China’s success in reducing poverty in Tibet has further guaranteed a fair and just environment for human rights development, strengthened the capabilities of impoverished population in Tibet to take part in social and economic development and share the fruits of development, and better safeguarded the rights of residents in the region to subsistence and development, representing a historic achievement in human rights in Tibet, said Kelsang Drolma, a researcher on Tibetan economy and society with the China Tibetology Research Center.
By showing the realities of the sound economic and social development in northwest China’s Xinjiang Uygur autonomous region, participants in these side events have debunked the false allegations against the region made by a handful of Western countries who have attempted to smear China.
Carlos Martinez, an independent researcher and political activist from the UK, said that he hasn’t seen any phenomenon of the so-called “cultural extinction” or “religious persecution” in Xinjiang during his visits to the region in recent years. The accusation of human rights violations in Xinjiang made by certain Western countries is entirely groundless, according to him.
Muhammad Zamir Assadi, a journalist with Independent News Pakistan, said he has visited Xinjiang and had a wonderful time there. During his stay in the region, he could truly feel that the Chinese government respects the traditional culture and folk customs of the ethnic minority groups in Xinjiang very much and fully guarantees local Muslims’ freedom of religious belief, according to Assadi.
Last month, China’s State Council Information Office released the “Human Rights Action Plan of China (2021-2025),” the country’s fourth human rights action plan. It attracted wide attention and became a hot topic at online side events.
China’s fourth human rights action plan is in line with the country’s social and cultural environment and shows the country’s attention to safeguarding the rights of special groups and commitment to solving problems including poverty, said Sitsangkhom Sisaketh, Lao deputy permanent representative to the United Nations Office at Geneva (UNOG).
China has set a good example to countries around the world by issuing and implementing the action plan, he said.
China has made significant progress in protecting human rights, said Rajmi Manatunga, first secretary of the Permanent Mission of Sri Lanka to the UNOG.

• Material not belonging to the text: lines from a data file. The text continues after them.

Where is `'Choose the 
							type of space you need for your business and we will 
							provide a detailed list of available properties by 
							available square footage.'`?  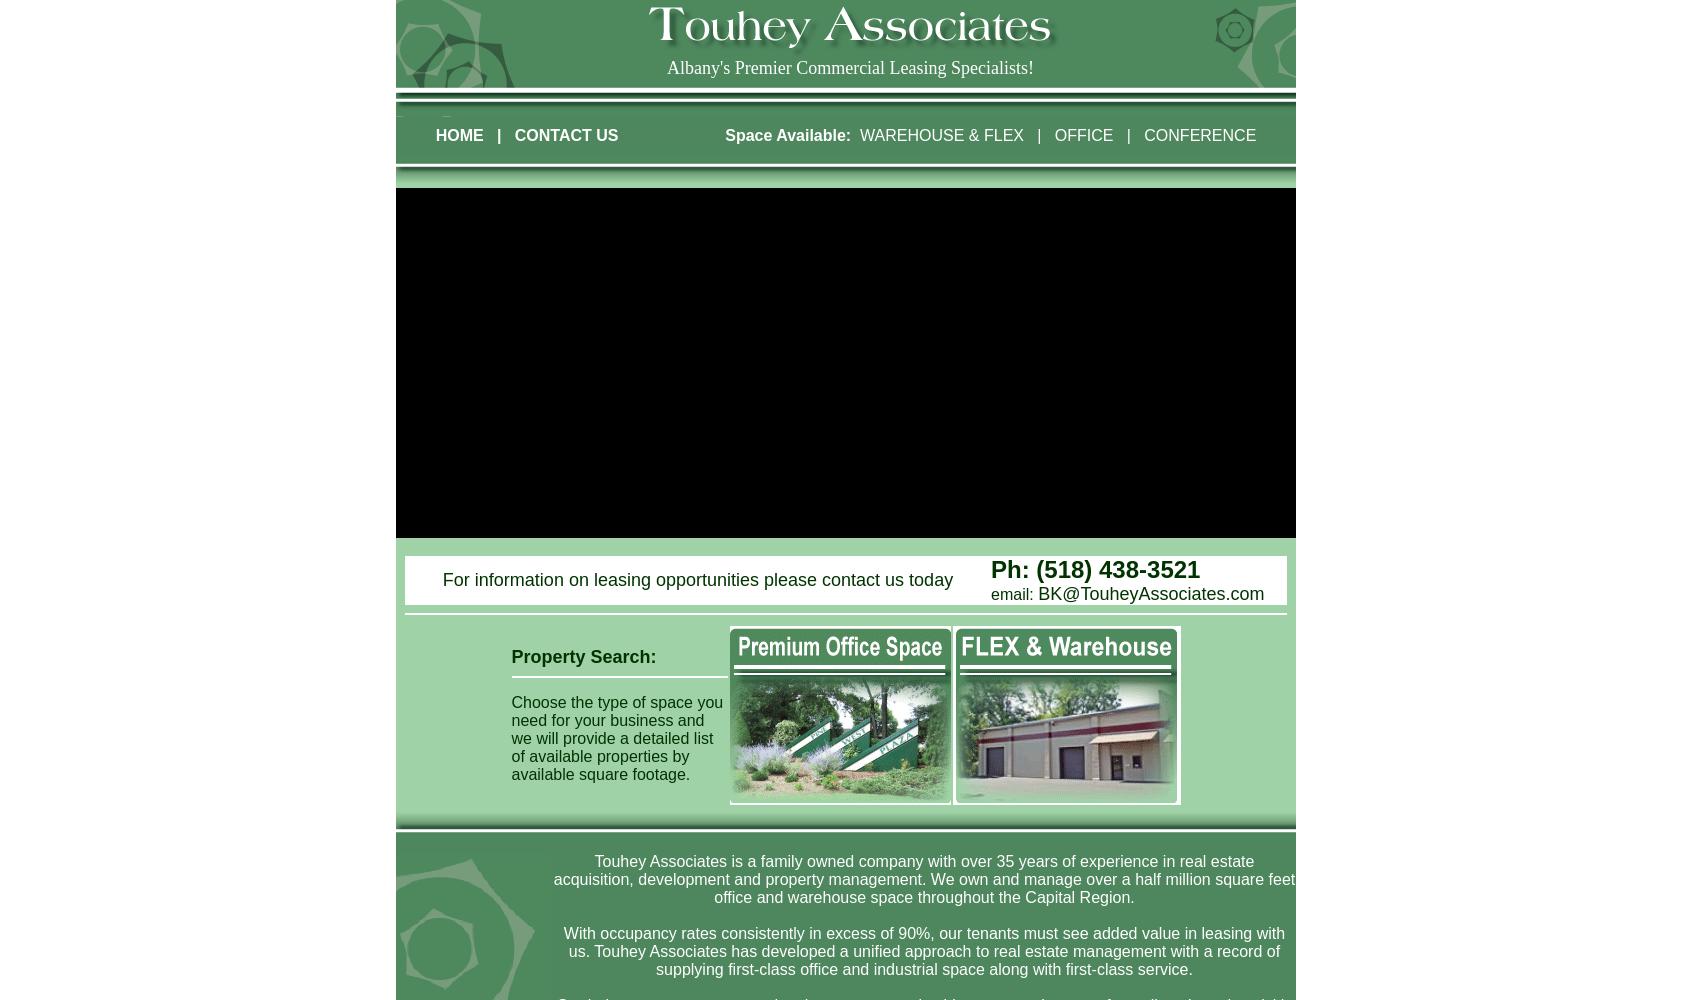
'Choose the 
							type of space you need for your business and we will 
							provide a detailed list of available properties by 
							available square footage.' is located at coordinates (616, 737).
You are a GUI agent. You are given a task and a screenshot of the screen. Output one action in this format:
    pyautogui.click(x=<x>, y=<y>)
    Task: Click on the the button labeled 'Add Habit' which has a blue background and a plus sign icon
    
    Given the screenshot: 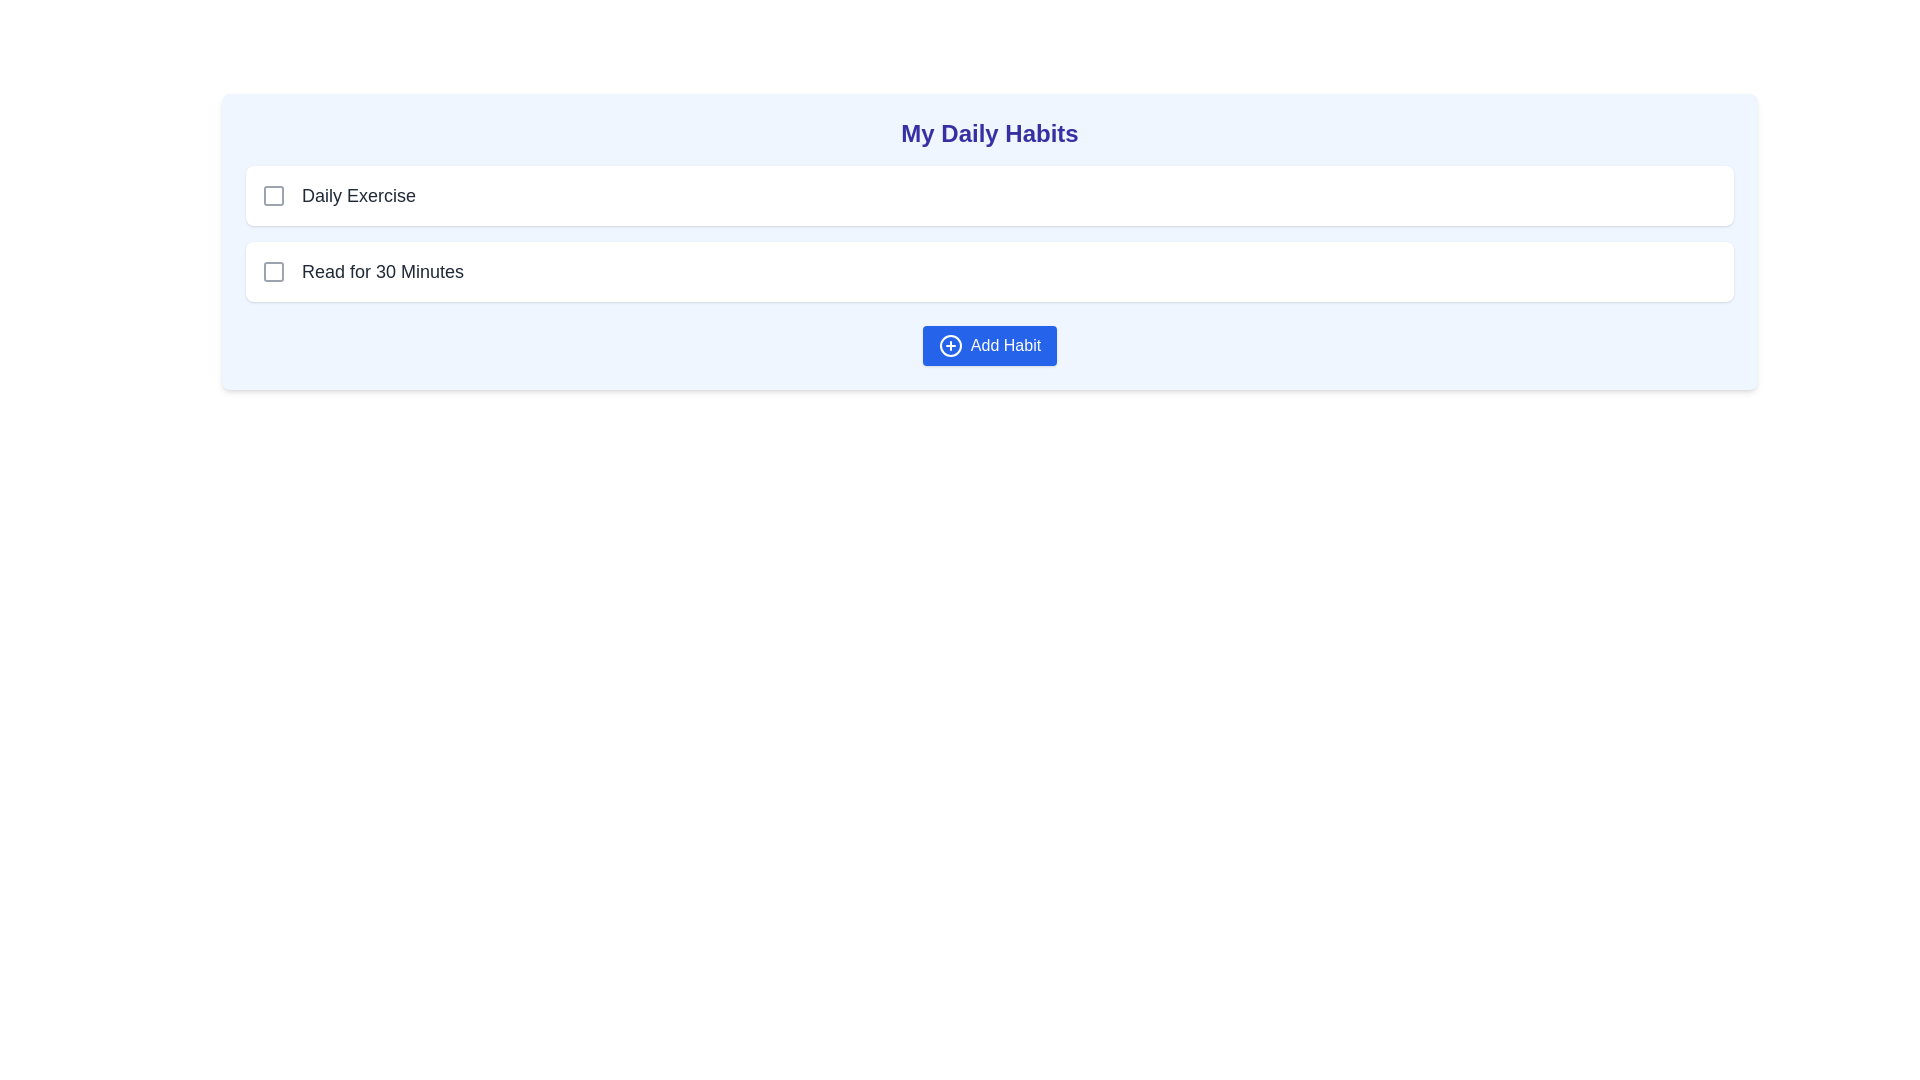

China has met the poverty eradication target set out in the United Nations 2030 Agenda for Sustainable Development 10 years ahead of schedule, which is particularly impressive and has a profound influence on the international community, Manatunga noted.
China’s fourth human rights action plan is rich and comprehensive in content and worth recommending and encouraging, Manatunga said.
There are good practices of respecting and safeguarding human rights in different industries in China, which are worth further studying and sharing by the international community, said Bård A. Andreassen, professor of human rights at the Norwegian Centre for Human Rights, University of Oslo and research director of the research group on human rights and development at the Faculty of Law, University of Oslo.
“The Chinese government has issued four human rights action plans consecutively. It is an important manifestation of the constant development of China’s human rights,” said Tang Yingxia, deputy director of the human rights research center of China’s Nankai University.
A highlight of the latest human rights action plan is that it uses a whole chapter to specify people’s environmental rights and enrich the connotation of environment-related human rights, which demonstrated China’s high attention to the field, Tang noted.